Well not right now, but reality is setting in that she is coming soon. I even said to JJ yesterday, we’re having a daughter… he just looked at me like I was crazy. I’ve known this whole time, obviously, that this little bug will eventually be here and in my arms, but it just seemed so far away. My 30th birthday is on Sunday, which is also 1 month away from the due date (September 18th– or 20th depending on what ultrasound we are going off of). All along I’ve known I would have her when I’m 30, and now that 30 is almost here- well it just is making it more real. Starting on Monday we will be getting our weekly checks… yikes!
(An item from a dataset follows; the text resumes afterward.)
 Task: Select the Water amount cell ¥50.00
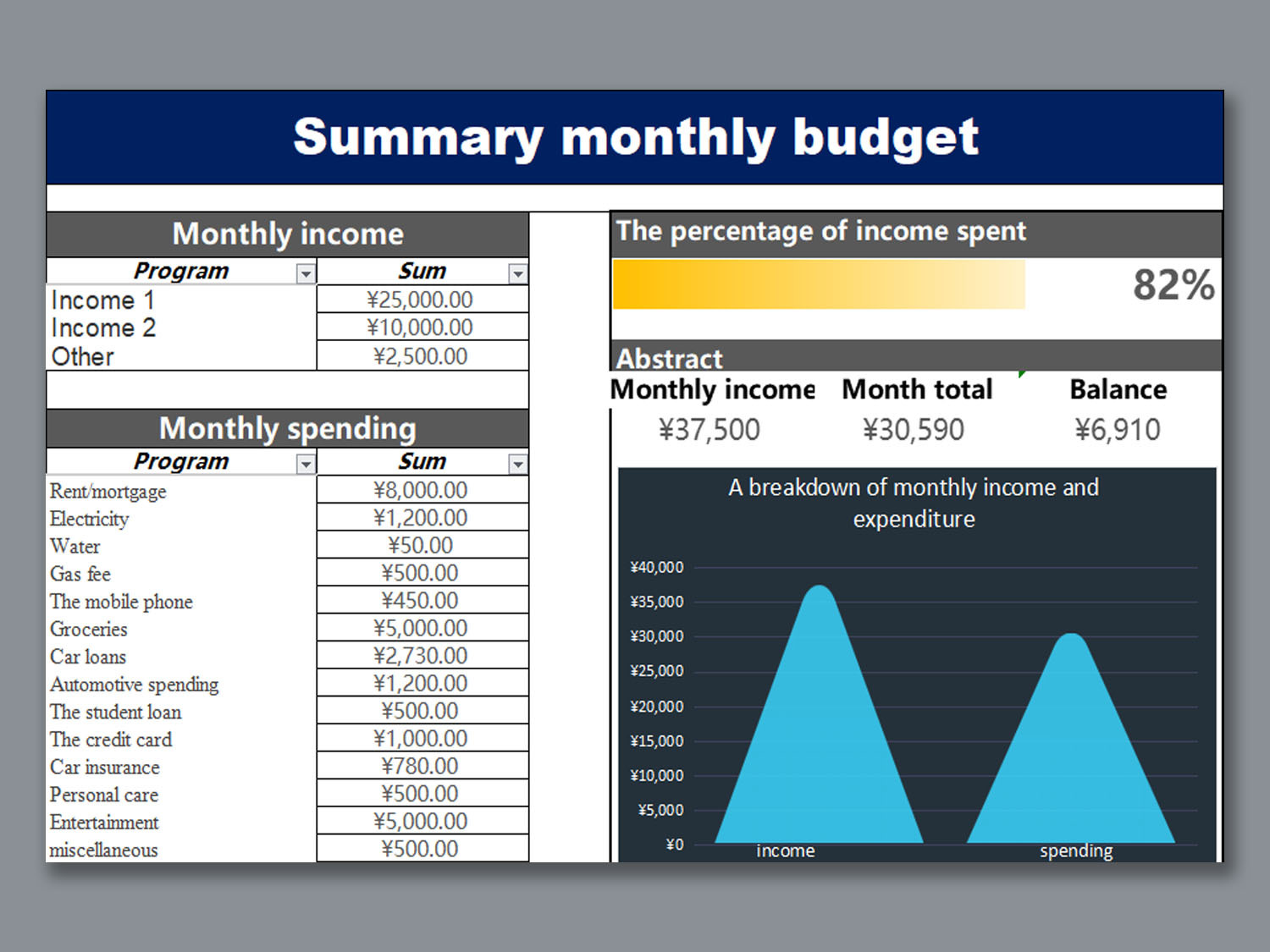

We are putting the finishing touches on the nursery. My mom is almost done with the bumper, and has the bed skirt completed. I spent a few hours in hell yesterday trying to figure out the gallery wall above her crib. To no surprise to anyone that knows me, I’m a perfectionist (when it comes to certain things)- and this was much to JJ’s dismay. I read up on all the pinterest tips to make this project be “easy”- haha, I must laugh at that. Nothing about this was “easy” and it’s mostly because I was involved with it. The tips themselves actually worked out well. I traced all the sizes of artwork and frames on kraft paper and painter taped them to the wall:
After hating how it looked with about 7 different arrangements, I just laid on the floor and gave up. I enlisted the virtual help of my sister, best friend, and cousin to see what their ideas were because I was at my breaking point. My best friend sent me some ideas she saw on pinterest, so we made something work- and I’m pretty happy with how it turned out. Also, courtesy of her is why I have half of these printables anyway! The empty blue frame will be Elise’s birth announcement when she arrives. So for now, we will get to have a pretty picture of an unknown couple.
This last week was pretty terrible on my body. I started to swell a bit, as I mentioned previously, in Nashville. My middle back has been absolutely killing me- enough so I woke up in the middle of the night crying it was so bad. I’ve been seeing a chiropractor during this entire pregnancy, and as I’ve said before, she is a godsend. The weight on my small frame is simply just causing havoc and there is really nothing I can do about it. The way she is positioned in my stomach is pinching a nerve I believe. There is a spot slightly to the right of my upper abdomen that goes numb if I sit too long at work. I now have a giant exercise ball I sit on, but it’s not perfect. I also have to said, kneel, or roll over on the ball to try to get her to move out of that spot. I know there is only a limited time I have to deal with it, so that’s what I am doing. It’s best when I just lay on my side or on all 4′s but neither one of those I really can do at work (well without getting stared at anyway). I have yet to breakdown and take any Tylenol either, I keep telling myself if I can’t get through this, then how will I get through natural labor without giving in… so I’m sticking to it!
As far as how the pregnancy is treating the rest of my body- I still have no stretch marks (woo woo), I use cocoa butter daily, so I’m hopeful that helps. I am unsure of my weight gain since I don’t see the Dr. until Monday. I have not had much of an appetite, so I am hopeful it helps in that department. My belly button is still an innie- which simply amazes JJ. I am starting to feel the lack of energy setting in, my motivation for my walks have decreased- but that could be because I’m in pain also. I’m going to try to turn that around though. I have not had many food cravings, just food in general doesn’t ever sound that great- well except cereal, I love cereal.
What is going on with the baby?
This week we have reached coconut status. Nothing much is really changing with her size- the range is still the same as last week- she is still around 17.2 to 18.7 inches, and between 4.2 and 5.8 lbs. She is mostly just plumping up in these final weeks. Her hearing is fully developed, the circulatory and musculoskeletal systems are compete and her lungs are pretty much mature. Her kidneys are completely developed and her liver is functional and capable of processing waste products. The survival rate of 35 week babies are 99% and about 8% have a serious medical complication.